Après la fouille, Pike revint au bar et examina les pochettes en vinyle. Elles étaient pleines de billets. Il ouvrit la serviette. Encore de l’argent, un boîtier en métal servant à pirater des données de cartes bancaires, et ce qui ressemblait à une liasse de documents comptables. Il plaça les armes et le reste dans la serviette, la referma, et s’approcha des trois hommes à genoux. Ceux-ci le suivirent des yeux comme s’ils étaient des chats piégés derrière une vitre et lui un oiseau.

— Darko ? fit-il.

Le plus âgé secoua la tête.

— Vous vous trompez.

Derrière eux, Stone parla d’une voix sourde :

— Peut-être que ces fils de pute y étaient. Peut-être que l’un d’eux a buté Frank.

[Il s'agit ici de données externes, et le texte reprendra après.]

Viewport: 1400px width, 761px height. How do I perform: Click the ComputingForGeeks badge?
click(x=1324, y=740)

— Tu te rappelles mon nom, Vasa ? demanda Pike.

— Vous êtes Pike.

— Vous êtes surtout un homme mort, grommela le plus âgé.

Stone lui flanqua un grand coup de M4 sur la nuque. L’homme s’écroula comme un sac de linge mouillé, et ne bougea plus. Vasa et l’autre étudièrent un moment sa forme inerte. La peur brillait maintenant dans leurs yeux.

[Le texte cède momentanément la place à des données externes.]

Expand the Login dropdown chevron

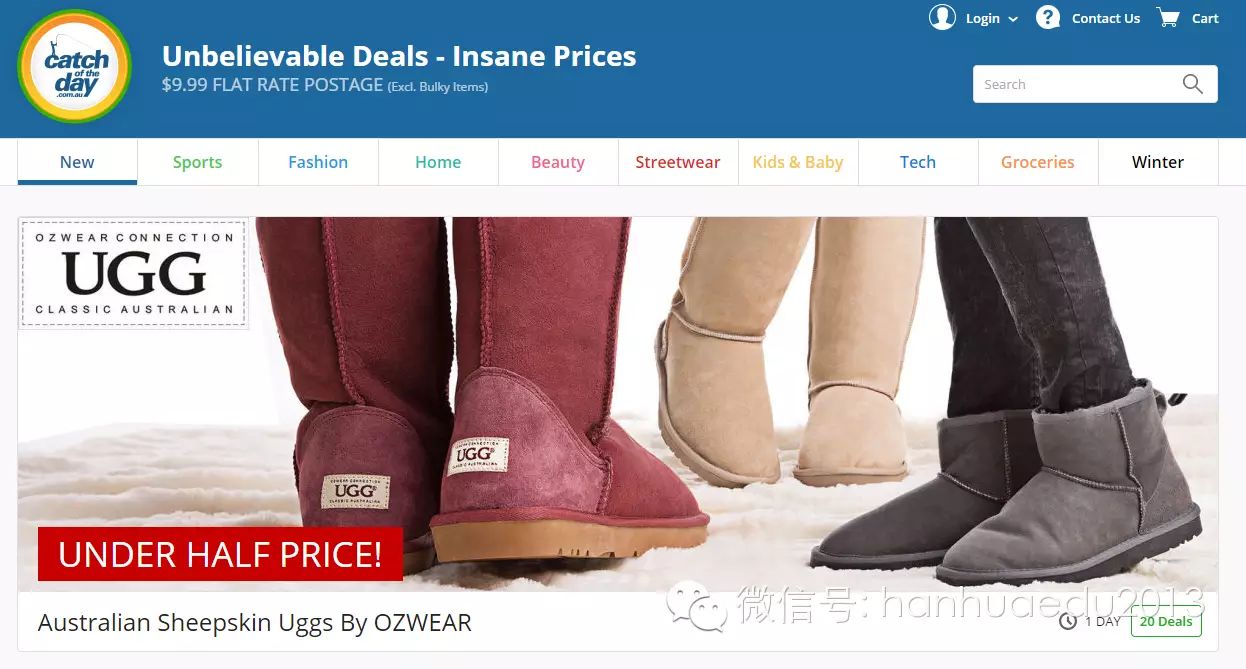(1013, 19)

Pike agita la serviette pour qu’ils la voient.

— Tout ce qui était à Darko est à moi, dit-il. Darko est à moi. Ce bar est à moi. Si vous êtes encore là à mon retour, je vous tue.

Le seul gros type encore conscient regarda Pike en plissant les yeux comme s’il était dissimulé par un brouillard.

— Vous êtes cinglé.

— Vous allez fermer ce bar, et tout de suite. À double tour. Dites-lui que j’arrive.

Pike se retira avec la serviette, et Stone le suivit à l’arrière. Ils montèrent dans la Jeep puis contournèrent le bâtiment jusqu’au Rover. Stone ouvrit la serviette. Il écarta les liasses de billets et fronça les sourcils.

— Hé, c’est quoi, cette merde ?

Pike feuilleta les pages qu’il lui tendait, survola les colonnes de chiffres classées par branche d’activité, et prit conscience de ce qu’ils avaient entre les mains.

— Nos prochaines cibles.

Il ouvrit son portable et appela Cole.